The first week on the new job finds myself looking up the hill for the first time in years. And that wasn't the only thing keeping me from updating this blog - actually, a family Bar Mitzvah and a dear friend's birthday (more on that later, this wasn't a run-of-the-mill-friend, this was a wine buddy) more than took care of the dreary task of soaking up my time like a sponge. But finally, a long week culminated in Ronnie James, a very good Tel Aviv restaurant, and two wines whose separate universes intersected only because their respective owners decided to share them.

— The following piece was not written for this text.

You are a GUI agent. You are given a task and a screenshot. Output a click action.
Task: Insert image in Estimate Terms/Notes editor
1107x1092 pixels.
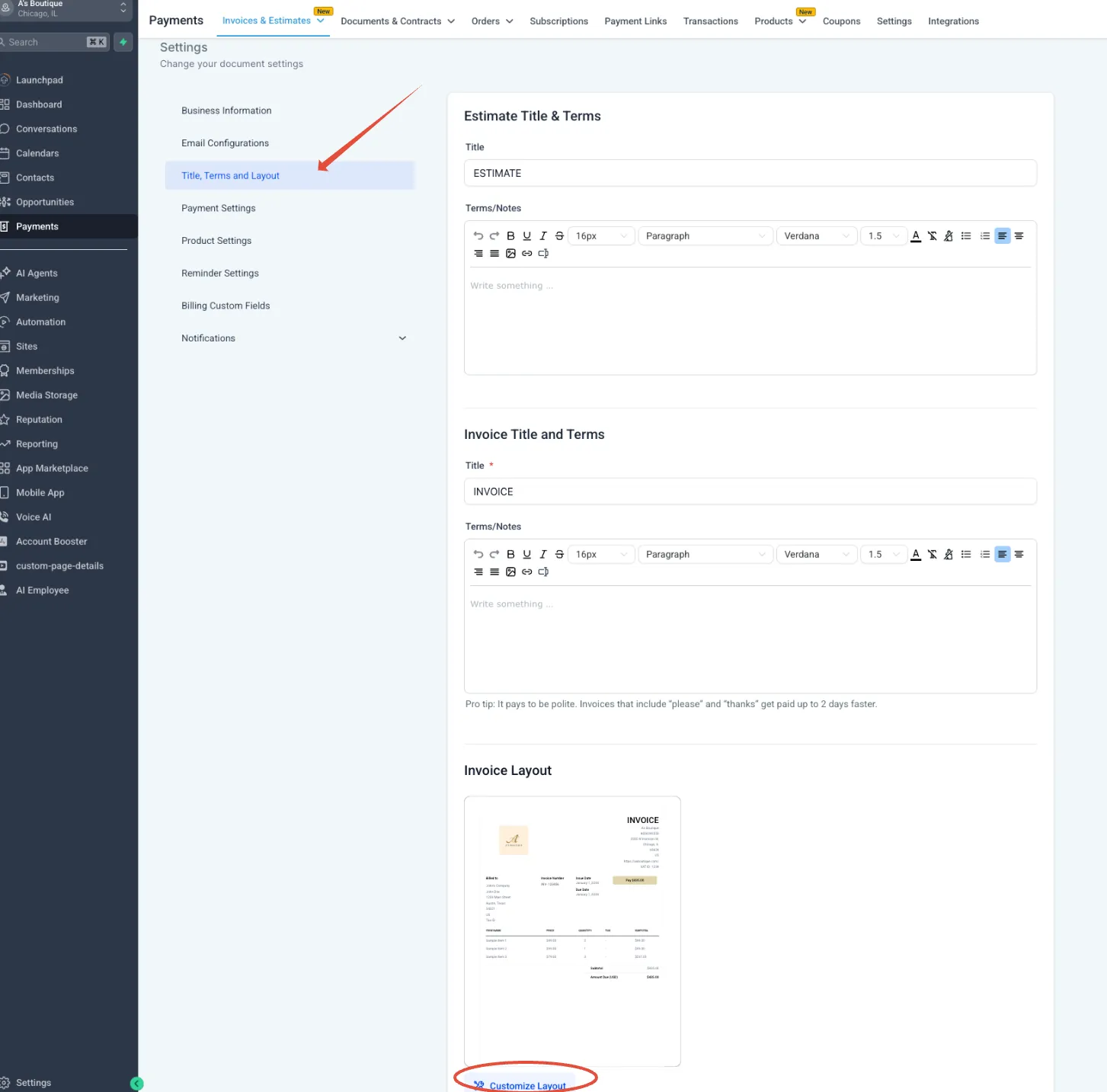pos(510,254)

Juliusspital , Franken, Wurzburger Stein, Riesling Trocken 2005
This has got the VDP logo on the capsule as well as the grand cru thingie on the label ("1" followed by a grape bunch icon). It also boasts the weird shaped bocksbeutel bottle unique to the Franken region, as well it should, since Juliusspital is one of the "Three Hospitals" of Wurzburg, founded in 1756 and a trocken specialist to boot. No pradikat, though it tastes like a spatlese. A very good, nigh-near excellent nose of green apples laced with minerals, so just two colors but it elegantly riffs off them and morphes subtly with every whiff, eventually evoking aromas that almost belong in the red wine spectrum, ripe fruit that borders on white chocolate. The palate, alas, lacks behind but the balance is effecient enough and there is enough acidity in place to surmise it simply needs some three years in the cellar. Not a great wine yet t's different enough from the other German appellations I'm familiar with for me to earnestly thank the friend who brought it.
Masi, Grandarella, 2000
Sometimes, it's not what you drink, it's who you drink it with. Amarone is no longer a regular port of call for me but it's a favorite of a couple of long time friends so the plan is to open the bottles remaining in my fridge with them (technically, the Grandarella isn't even an Amarone as it's sourced from vineyards outside the DOCG but let's not quibble). At Ronnie James, this was a perfect accompanyment to the sirloin and company. The nose betrays its hyper-extraction, with raiseny, black fruit and a tarry core, although that works well here, since the ripeness that follows it up on the palate has got enough zip, spiciness and presence to lend it credibility. It evolves well in the glass and all that but really, the reason it works is, sometimes you don't want the pretty girl with the faraway eyes, sometimes you want the blonde with the big boobs.